И тут мощный бас перекрыл крики и плач. Он призвал монахов к покаянию. А потом воззвал:

— В последний этот смертный час сплотимся, братия, в молитве. Не склоним главы пред Антихристом и его слугами. Примем смерть как искупление и помолимся за наших мучителей, ибо слепы они и глухи. Снятый Бо-о-оже, Свя-тый Кре-е-епкий, Свя-тый Бес-с-мерт-ный, поми-и-илуй нас! — запел он торжественно и громко.

За ним подхватил еще один, потом другой, третий, и вот уже трюмы загудели у меня под ногами от песнопений. Тюрьма превратилась в храм. Голоса сплетались так мощно и так слаженно, что аж дрожала, вибрировала палуба. Всю страсть, жажду жизни, всю веру в Высшую Справедливость вложили монахи в последний свой псалом. Они молились и за нас, безбожников, в железном своем храме. А я попирал этот храм ногами…

В баркас спускался последним. Наверное, сотня крыс прыгнула вместе со мной. Ни старпом, ни матрос, стоящие на краю баркаса, не подали мне руки. А какие глаза были у моряков!.. И только Яков Наумыч рыскал своими маслинами по палубе, звал собаку:

— Пушок! Пушок! Черт бы тебя взял!..

Не отзывался пес. А пароход между тем погружался. Уже осела корма, и почти затихли в кормовом трюме голоса. Когда с парохода на баркас прыгнула последняя крыса — она попала прямо на меня, на белый мой китель, — я дал знак отваливать. Громко сказал: «Простите нас!» — и отдал честь. И опять нравился самому себе в ту минуту…

— Подождите! — закричал комиссар. — Еще чуть-чуть. Сейчас он прибежит. Ах, ну и глупый же пес!..

Подождали. Пес не шел. Пароход опускался. Уже прямо на глазах. И слабели, смолкали, один за другим, голоса монахов, и только в носовом трюме звенел, заливался голос Алеши.
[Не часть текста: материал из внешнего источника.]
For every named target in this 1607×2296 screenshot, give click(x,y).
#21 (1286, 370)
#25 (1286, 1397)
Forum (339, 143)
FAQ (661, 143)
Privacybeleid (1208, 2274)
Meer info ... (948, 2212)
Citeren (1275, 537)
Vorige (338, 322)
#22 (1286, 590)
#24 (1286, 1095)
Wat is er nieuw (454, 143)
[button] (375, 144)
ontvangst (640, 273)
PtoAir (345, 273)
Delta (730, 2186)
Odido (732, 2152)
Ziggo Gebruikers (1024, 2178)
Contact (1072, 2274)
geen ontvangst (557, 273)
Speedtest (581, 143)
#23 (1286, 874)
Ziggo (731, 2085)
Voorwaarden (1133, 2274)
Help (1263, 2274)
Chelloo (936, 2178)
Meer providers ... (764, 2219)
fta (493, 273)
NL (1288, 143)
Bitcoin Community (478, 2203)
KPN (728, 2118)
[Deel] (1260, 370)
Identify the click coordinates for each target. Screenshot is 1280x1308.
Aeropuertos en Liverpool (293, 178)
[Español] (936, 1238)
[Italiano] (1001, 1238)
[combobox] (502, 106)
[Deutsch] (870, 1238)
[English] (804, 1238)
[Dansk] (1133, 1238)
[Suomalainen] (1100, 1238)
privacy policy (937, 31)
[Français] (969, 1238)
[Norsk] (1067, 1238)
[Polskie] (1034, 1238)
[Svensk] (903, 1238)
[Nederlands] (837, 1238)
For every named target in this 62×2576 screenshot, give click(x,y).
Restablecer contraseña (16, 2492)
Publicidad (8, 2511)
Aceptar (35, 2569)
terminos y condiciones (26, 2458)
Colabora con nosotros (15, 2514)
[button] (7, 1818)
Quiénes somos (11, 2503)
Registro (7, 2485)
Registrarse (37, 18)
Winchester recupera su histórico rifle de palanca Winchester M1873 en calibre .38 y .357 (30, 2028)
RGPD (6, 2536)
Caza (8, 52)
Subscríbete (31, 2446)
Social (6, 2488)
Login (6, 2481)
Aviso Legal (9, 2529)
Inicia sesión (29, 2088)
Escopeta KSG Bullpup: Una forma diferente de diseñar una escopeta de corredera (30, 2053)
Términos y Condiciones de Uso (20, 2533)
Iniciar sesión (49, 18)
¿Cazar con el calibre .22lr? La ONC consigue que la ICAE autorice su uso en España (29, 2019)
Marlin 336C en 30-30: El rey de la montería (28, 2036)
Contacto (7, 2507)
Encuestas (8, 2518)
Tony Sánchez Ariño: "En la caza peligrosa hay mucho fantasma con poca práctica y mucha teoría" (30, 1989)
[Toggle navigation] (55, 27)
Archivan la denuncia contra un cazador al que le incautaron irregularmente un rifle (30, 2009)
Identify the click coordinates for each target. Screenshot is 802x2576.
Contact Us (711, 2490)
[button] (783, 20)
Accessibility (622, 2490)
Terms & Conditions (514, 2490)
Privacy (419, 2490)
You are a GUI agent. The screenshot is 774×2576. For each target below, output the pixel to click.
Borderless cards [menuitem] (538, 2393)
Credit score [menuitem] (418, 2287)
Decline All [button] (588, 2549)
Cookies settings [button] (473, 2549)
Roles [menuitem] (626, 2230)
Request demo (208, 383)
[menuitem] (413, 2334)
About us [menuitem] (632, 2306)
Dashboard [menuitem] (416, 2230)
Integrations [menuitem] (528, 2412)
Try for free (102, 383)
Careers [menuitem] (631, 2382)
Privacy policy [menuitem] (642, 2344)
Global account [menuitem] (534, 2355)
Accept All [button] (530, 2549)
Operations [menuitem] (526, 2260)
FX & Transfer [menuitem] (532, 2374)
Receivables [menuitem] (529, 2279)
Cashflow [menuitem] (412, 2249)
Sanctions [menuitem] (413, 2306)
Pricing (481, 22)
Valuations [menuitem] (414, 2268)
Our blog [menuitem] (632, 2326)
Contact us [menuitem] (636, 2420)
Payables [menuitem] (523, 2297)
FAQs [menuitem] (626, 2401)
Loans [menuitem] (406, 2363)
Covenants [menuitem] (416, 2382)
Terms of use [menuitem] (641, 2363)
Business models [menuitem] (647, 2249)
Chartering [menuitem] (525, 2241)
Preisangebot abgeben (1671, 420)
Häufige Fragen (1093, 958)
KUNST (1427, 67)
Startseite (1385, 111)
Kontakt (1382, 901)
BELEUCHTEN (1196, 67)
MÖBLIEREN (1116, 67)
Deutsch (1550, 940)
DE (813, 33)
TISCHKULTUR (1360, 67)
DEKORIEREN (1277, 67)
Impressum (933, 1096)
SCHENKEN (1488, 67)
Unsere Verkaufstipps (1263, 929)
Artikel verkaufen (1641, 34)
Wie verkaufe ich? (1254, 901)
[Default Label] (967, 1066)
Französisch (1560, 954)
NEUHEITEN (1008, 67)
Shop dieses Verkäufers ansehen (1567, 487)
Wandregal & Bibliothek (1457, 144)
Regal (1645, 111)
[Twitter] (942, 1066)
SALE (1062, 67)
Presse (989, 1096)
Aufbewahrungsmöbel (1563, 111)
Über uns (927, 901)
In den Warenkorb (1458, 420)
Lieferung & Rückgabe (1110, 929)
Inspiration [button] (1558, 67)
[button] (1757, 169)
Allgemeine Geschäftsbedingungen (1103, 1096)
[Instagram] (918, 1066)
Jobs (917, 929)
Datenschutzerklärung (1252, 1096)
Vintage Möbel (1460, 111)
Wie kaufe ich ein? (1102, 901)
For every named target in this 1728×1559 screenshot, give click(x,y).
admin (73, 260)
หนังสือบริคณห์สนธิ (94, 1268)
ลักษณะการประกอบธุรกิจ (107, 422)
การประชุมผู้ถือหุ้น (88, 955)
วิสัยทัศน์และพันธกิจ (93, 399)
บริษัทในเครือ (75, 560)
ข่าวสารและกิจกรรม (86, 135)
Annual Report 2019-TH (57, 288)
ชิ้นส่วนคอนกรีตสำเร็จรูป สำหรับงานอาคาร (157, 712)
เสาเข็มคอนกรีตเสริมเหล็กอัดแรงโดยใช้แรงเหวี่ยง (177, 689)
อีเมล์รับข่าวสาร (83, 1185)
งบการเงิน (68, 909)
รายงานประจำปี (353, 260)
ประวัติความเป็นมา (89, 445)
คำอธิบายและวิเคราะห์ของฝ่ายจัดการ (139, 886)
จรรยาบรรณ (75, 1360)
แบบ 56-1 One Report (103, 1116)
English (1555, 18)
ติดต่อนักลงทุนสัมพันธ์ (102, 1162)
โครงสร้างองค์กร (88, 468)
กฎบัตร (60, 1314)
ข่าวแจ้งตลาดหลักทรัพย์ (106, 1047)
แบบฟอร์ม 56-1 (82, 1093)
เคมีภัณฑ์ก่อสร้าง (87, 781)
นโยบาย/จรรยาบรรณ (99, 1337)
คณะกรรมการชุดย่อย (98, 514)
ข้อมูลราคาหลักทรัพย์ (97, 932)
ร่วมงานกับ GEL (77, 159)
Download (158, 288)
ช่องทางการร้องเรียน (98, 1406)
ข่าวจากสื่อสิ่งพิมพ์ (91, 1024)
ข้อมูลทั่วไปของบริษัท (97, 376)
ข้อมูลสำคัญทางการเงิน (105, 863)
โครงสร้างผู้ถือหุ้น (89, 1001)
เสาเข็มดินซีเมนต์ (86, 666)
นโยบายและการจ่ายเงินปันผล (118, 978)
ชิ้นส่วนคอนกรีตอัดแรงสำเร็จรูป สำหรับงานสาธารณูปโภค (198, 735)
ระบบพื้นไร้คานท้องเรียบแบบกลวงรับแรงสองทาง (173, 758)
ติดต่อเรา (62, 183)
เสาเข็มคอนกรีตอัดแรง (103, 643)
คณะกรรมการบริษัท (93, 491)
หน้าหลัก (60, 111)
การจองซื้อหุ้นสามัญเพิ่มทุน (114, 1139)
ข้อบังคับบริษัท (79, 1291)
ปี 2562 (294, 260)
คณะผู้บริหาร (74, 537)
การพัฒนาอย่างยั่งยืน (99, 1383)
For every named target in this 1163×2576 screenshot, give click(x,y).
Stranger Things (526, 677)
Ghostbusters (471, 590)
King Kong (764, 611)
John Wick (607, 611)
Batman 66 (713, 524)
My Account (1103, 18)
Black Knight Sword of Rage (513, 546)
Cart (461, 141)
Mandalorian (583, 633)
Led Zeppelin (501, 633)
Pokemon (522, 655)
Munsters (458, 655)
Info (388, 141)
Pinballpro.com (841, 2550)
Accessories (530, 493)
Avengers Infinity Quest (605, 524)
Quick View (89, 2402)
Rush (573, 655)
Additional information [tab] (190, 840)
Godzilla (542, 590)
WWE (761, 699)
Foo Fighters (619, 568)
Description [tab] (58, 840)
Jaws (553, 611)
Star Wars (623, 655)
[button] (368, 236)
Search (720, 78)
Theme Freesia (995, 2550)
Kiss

Тонкий, пронзительный, он звучал звонко и чисто, серебряным колокольчиком — он звенит и сейчас в моих ушах!

— О мне не рыдайте, плача, бо ничтоже начинах достойное…

А монахи вторили ему нестройным хором:

— Душе моя, душе моя, восстань!..

Но все слабее вторили и слабее. А пароход оседал в воду и оседал… Ждать дольше было уже опасно. Мы отвалили.

И вот тогда-то на накренившейся палубе и появился пес. Он постоял, посмотрел на нас, потом устало подошел к люку, где все еще звучал голос его Алеши; скорбно, с подвизгом, взлаял и лег на железо.

Пароход погрузился. И в мире словно лопнула струна… Все заворо-женно смотрели на огромную бурлящую воронку, кто-то из матросов громко икал, а старпом еле слышно бормотал:

«Со святыми упокой, Христе, души рабов Твоих, иде же несть болезнь, ни печаль, ни воздыхание, но жизнь бесконечная…» — а я тайком оттирал с белоснежного рукава жидкий крысиный помет, и никак не мог его оттереть… Вот вода сомкнулась.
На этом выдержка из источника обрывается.